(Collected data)
[Start of section]
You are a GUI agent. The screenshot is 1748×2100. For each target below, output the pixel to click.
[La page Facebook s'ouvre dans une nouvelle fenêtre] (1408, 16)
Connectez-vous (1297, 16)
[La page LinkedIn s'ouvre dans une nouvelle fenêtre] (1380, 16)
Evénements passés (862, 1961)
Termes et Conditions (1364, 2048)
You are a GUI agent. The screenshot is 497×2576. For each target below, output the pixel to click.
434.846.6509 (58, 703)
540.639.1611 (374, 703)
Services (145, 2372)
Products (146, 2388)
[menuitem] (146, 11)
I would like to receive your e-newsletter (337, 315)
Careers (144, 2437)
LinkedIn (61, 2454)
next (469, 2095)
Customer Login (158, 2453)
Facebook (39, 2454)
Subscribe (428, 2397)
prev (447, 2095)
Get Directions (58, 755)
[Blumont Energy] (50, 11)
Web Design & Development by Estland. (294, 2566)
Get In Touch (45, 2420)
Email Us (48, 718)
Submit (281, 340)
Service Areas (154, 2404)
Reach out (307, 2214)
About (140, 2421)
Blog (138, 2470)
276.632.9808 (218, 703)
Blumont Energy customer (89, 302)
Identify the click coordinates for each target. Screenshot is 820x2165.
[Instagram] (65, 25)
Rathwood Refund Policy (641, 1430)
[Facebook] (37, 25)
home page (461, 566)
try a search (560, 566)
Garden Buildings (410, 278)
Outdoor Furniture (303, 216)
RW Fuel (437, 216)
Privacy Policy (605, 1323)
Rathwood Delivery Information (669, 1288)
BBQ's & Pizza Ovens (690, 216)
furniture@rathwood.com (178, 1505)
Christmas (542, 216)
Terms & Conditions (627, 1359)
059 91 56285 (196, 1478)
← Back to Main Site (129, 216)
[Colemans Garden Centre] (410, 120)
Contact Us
[End of section]
# Task to complete
Could you retype every record above exactly as it appears?

# Solution to the exercise
You are a GUI agent. The screenshot is 1748×2100. For each target below, output the pixel to click.
[La page Facebook s'ouvre dans une nouvelle fenêtre] (1408, 16)
Connectez-vous (1297, 16)
[La page LinkedIn s'ouvre dans une nouvelle fenêtre] (1380, 16)
Evénements passés (862, 1961)
Termes et Conditions (1364, 2048)
You are a GUI agent. The screenshot is 497×2576. For each target below, output the pixel to click.
434.846.6509 (58, 703)
540.639.1611 (374, 703)
Services (145, 2372)
Products (146, 2388)
[menuitem] (146, 11)
I would like to receive your e-newsletter (337, 315)
Careers (144, 2437)
LinkedIn (61, 2454)
next (469, 2095)
Customer Login (158, 2453)
Facebook (39, 2454)
Subscribe (428, 2397)
prev (447, 2095)
Get Directions (58, 755)
[Blumont Energy] (50, 11)
Web Design & Development by Estland. (294, 2566)
Get In Touch (45, 2420)
Email Us (48, 718)
Submit (281, 340)
Service Areas (154, 2404)
Reach out (307, 2214)
About (140, 2421)
Blog (138, 2470)
276.632.9808 (218, 703)
Blumont Energy customer (89, 302)
Identify the click coordinates for each target. Screenshot is 820x2165.
[Instagram] (65, 25)
Rathwood Refund Policy (641, 1430)
[Facebook] (37, 25)
home page (461, 566)
try a search (560, 566)
Garden Buildings (410, 278)
Outdoor Furniture (303, 216)
RW Fuel (437, 216)
Privacy Policy (605, 1323)
Rathwood Delivery Information (669, 1288)
BBQ's & Pizza Ovens (690, 216)
furniture@rathwood.com (178, 1505)
Christmas (542, 216)
Terms & Conditions (627, 1359)
059 91 56285 (196, 1478)
← Back to Main Site (129, 216)
[Colemans Garden Centre] (410, 120)
Contact Us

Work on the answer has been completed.